Thomas Renner has completed his PhD on 30 October 2018. Mr. Renner graduated in the subject "Data and Container Placement in Scalable Data Analytics Platforms" under the expertise of Prof. Dr. habil. Odej Kao.

Abstract: Distributed dataflow systems process large volume of data in parallel on multiple machines. In production, multiple dataflow applications are scheduled for execution in virtual containers on a per-job basis. Furthermore, they access datasets partitioned into datablocks across the cluster machines’ disks. Runtime performance is important for many of these jobs, as their users expect fast results. However, optimizing performance is difficult, because dataflow jobs are very diverse and used in a wide variety of domains such as relational processing, machine learning, and graph processing. Container and datablock placement decisions impact a job’s runtime performance significantly. Furthermore, changing placements affects runtime performance without modifying the application’s code, and thus can be applied to many jobs without much configuration effort from the user’s side. However, jobs
benefit differently from placement decisions, because their resource demands differ from job to job. Hence, there is not a single placement strategy that is optimal for all possible jobs. Besides that, users require a secure long-term data retention for their documents and datasets. This thesis presents container and datablock placement strategies to optimize the runtime performance of distributed dataflow applications running on shared data analytics platforms. It contributes two placement methods for this. The first method improves the efficiency of a job’s dataflow operations and the degree of data locality by colocating its input datablocks and containers on a selected set of nodes.
The second method places a job’s containers based on network distances between containers and its input datablocks as well as container interference. In addition, this thesis explores the problem of data retention in shared data analytics platforms. Therefore, it contributes a method of storing and accessing lineage metadata through smart-contracts executed on a decentralized blockchain network.
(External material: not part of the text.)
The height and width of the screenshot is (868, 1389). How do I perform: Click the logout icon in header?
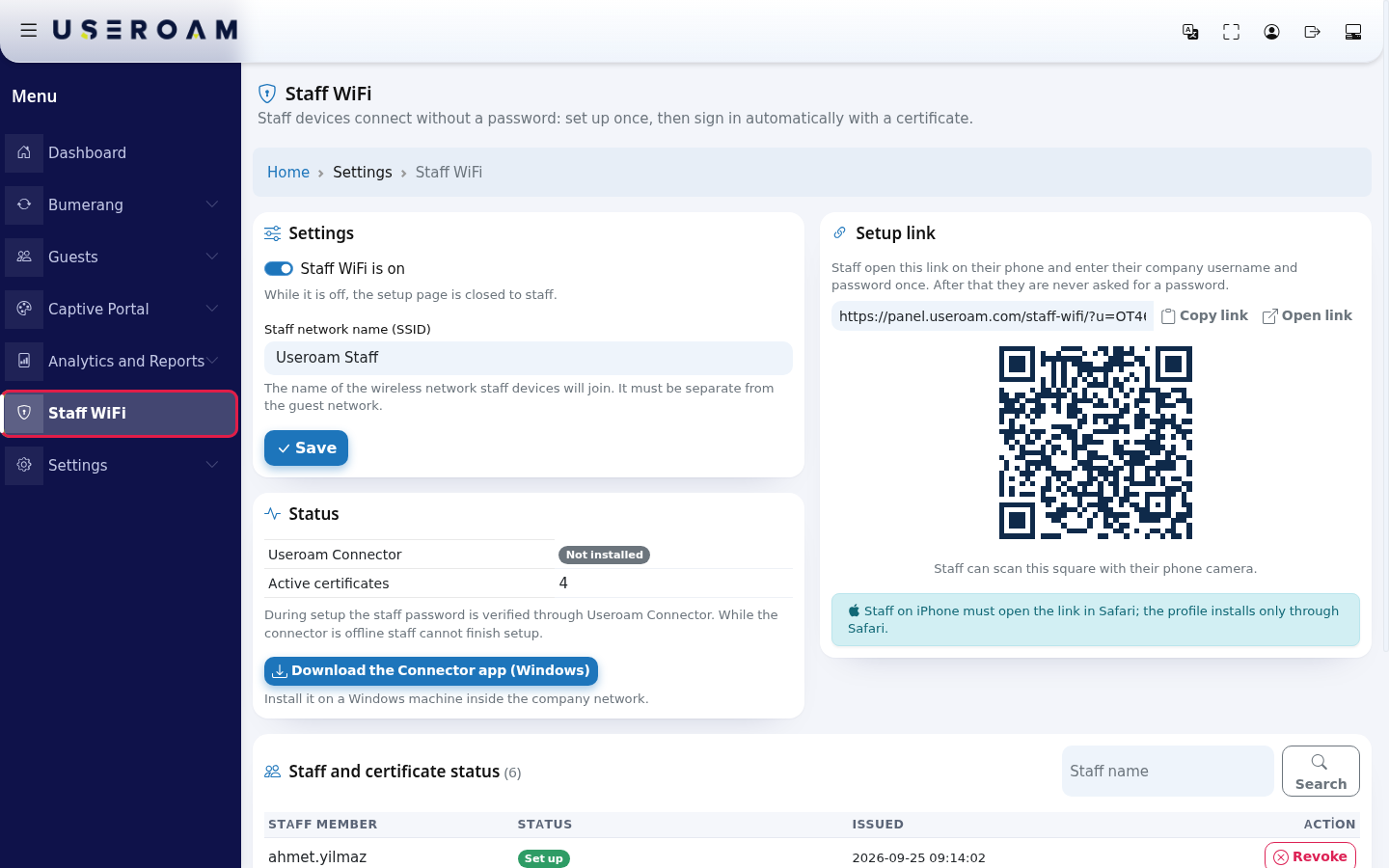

The methods presented in this thesis have been implemented in a research prototype that has been integrated with Hadoop and Ethereum. For evaluation, we used a 64 nodes commodity cluster and workloads consisting of applications implemented in Flink from the domains of relational processing, machine learning, and graph processing. We compared the runtime performance of workloads scheduled with our methods with Hadoop’s default placement method. For our blockchain-based
data retention method, we measured overhead in terms of additional response time and reported costs using it on Ethereum’s blockchain network.